[Aim]: Output the part of the math solution below that runs from "Since $n \le" up to and including "divisible by $4$.", copied word for word.

Here we have the choice of starting with $n = 1$ and find all values of $n$ which gives us a perfect square, however, we can try to reduce the cases by doing some more observations.

Let $1 + 4n = r^2$

$n = \dfrac{r^2 - 1}{4}$

Since $n \le 30$

$\therefore \dfrac{r^2 - 1}{4} \le 30$

$\Rightarrow r^2 \le 121$

$\Rightarrow r \le 11$

$r^2 - 1 = (r - 1)(r+1)$.

If $r$ is odd, and $r \gt 1$, $r-1$ and $r+1$ are even, therefore, $r^2 - 1$ will be divisible by $4$.

Therefore,

$r$ can be $11,\ 9,\ 7,\ 5,\ 3$

and the corresponding values of $n$ are:

$30,\ 20,\ 12,\ 6,\ 2$

Therefore, there are $5$ possible values of $n \le 30$ where the given expression is a natural number.

[Raw data]:
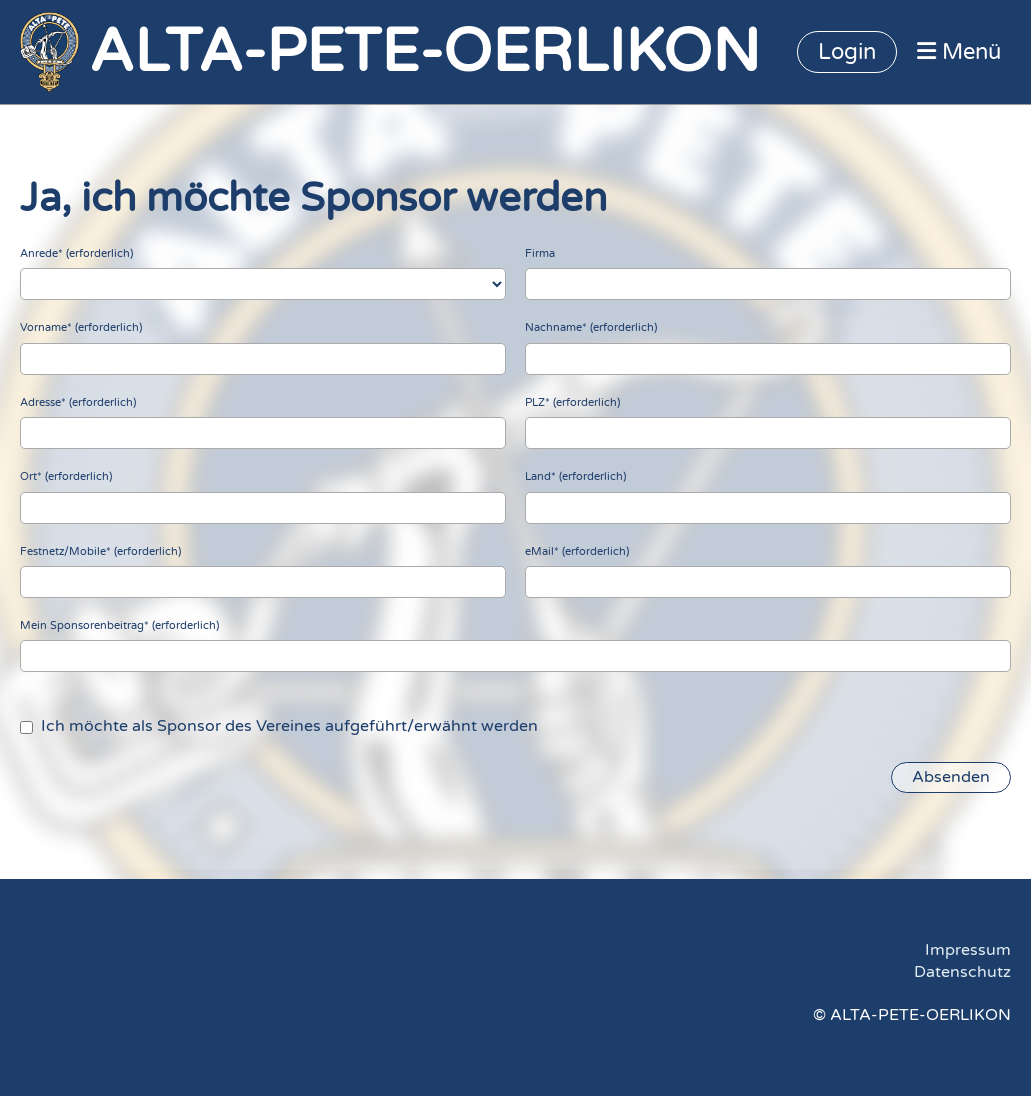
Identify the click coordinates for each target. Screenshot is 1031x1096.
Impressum (968, 950)
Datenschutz (962, 972)
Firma (540, 253)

[Written response]:
Since $n \le 30$

$\therefore \dfrac{r^2 - 1}{4} \le 30$

$\Rightarrow r^2 \le 121$

$\Rightarrow r \le 11$

$r^2 - 1 = (r - 1)(r+1)$.

If $r$ is odd, and $r \gt 1$, $r-1$ and $r+1$ are even, therefore, $r^2 - 1$ will be divisible by $4$.